• _STATED GOAL_
List each line of the data below that contains the word "pixels".

• _INPUT ROWS_
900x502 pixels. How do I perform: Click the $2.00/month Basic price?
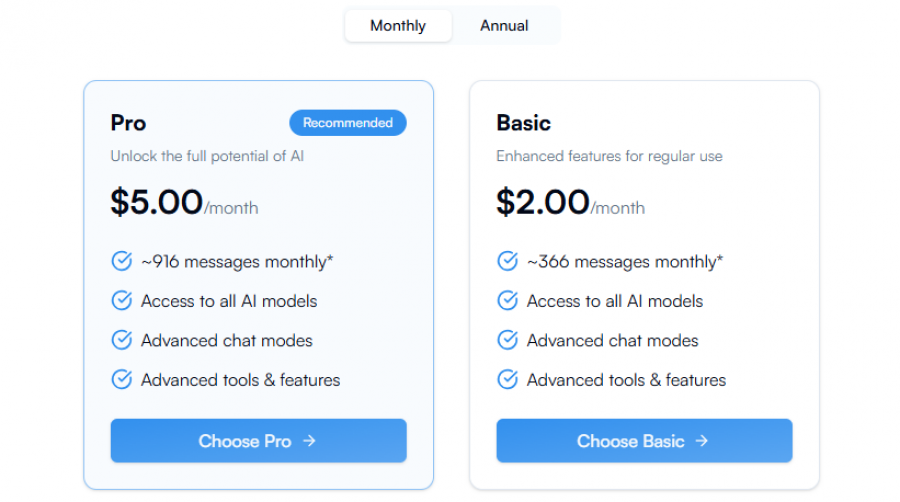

---

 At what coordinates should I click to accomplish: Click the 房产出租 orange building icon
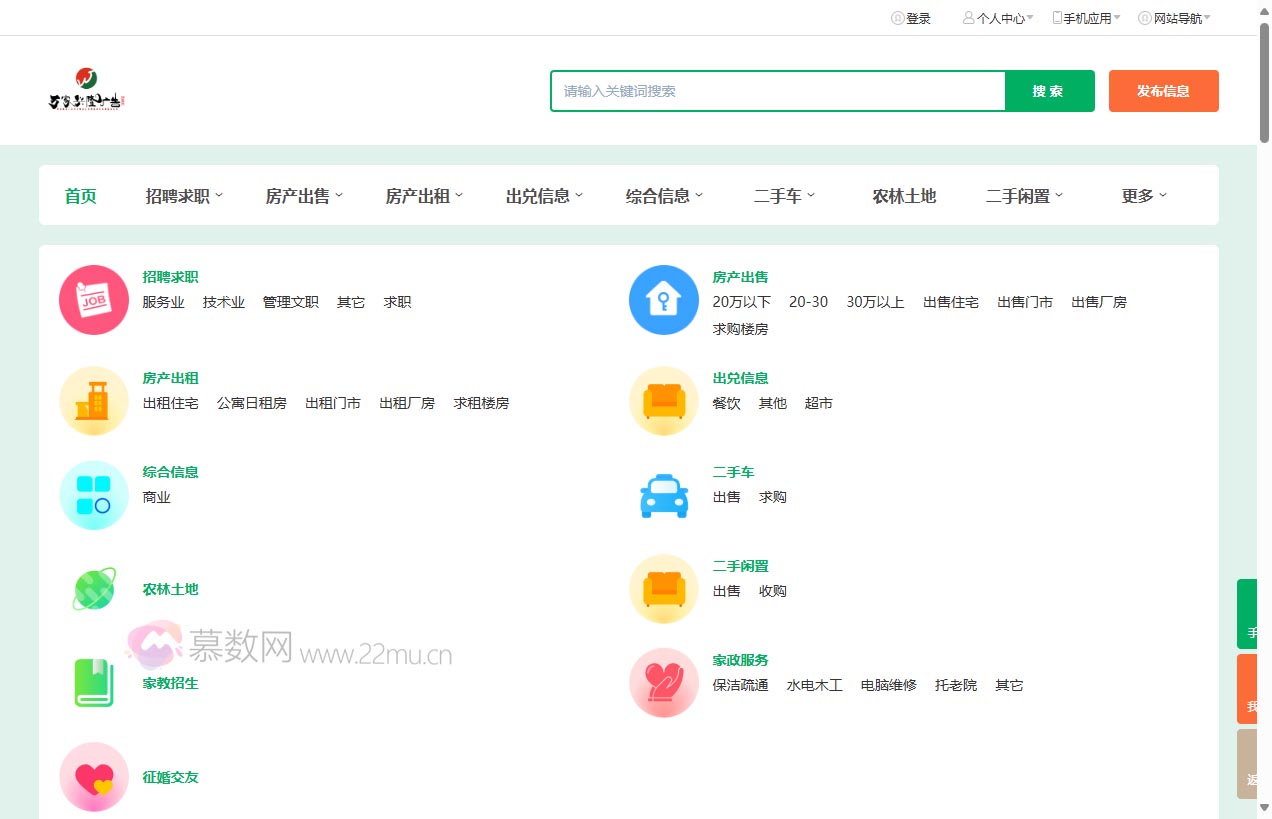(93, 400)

* * *

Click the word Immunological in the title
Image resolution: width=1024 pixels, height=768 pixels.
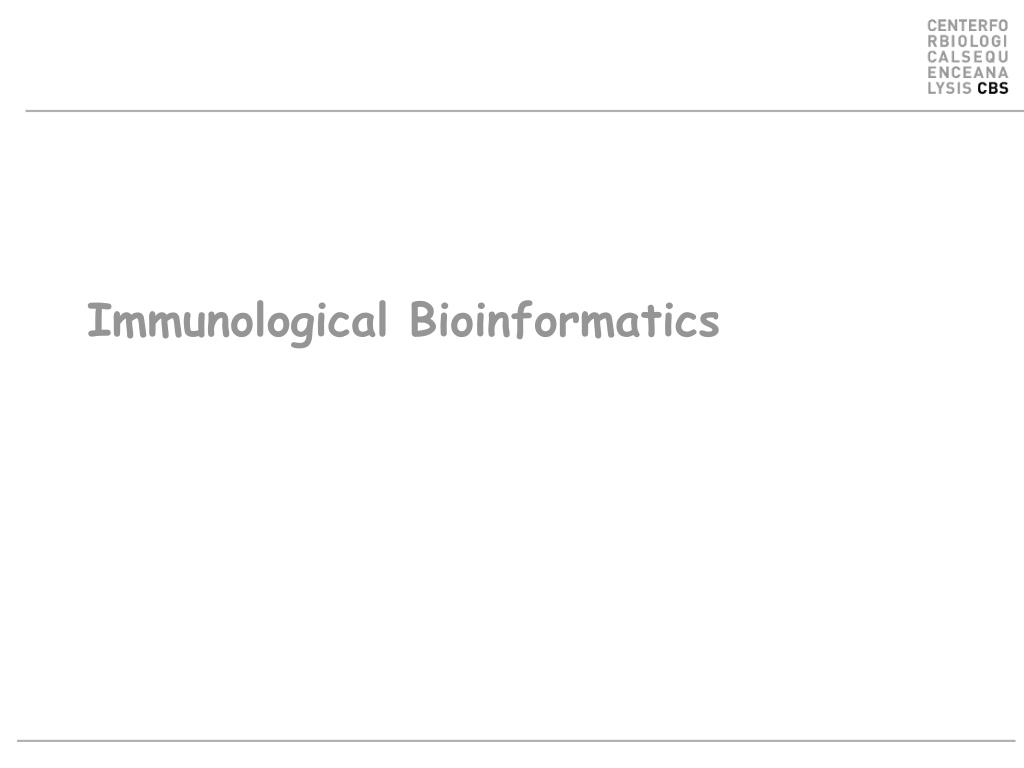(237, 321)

• _CORRECT ANSWER_
900x502 pixels. How do I perform: Click the $2.00/month Basic price?
Image resolution: width=1024 pixels, height=768 pixels.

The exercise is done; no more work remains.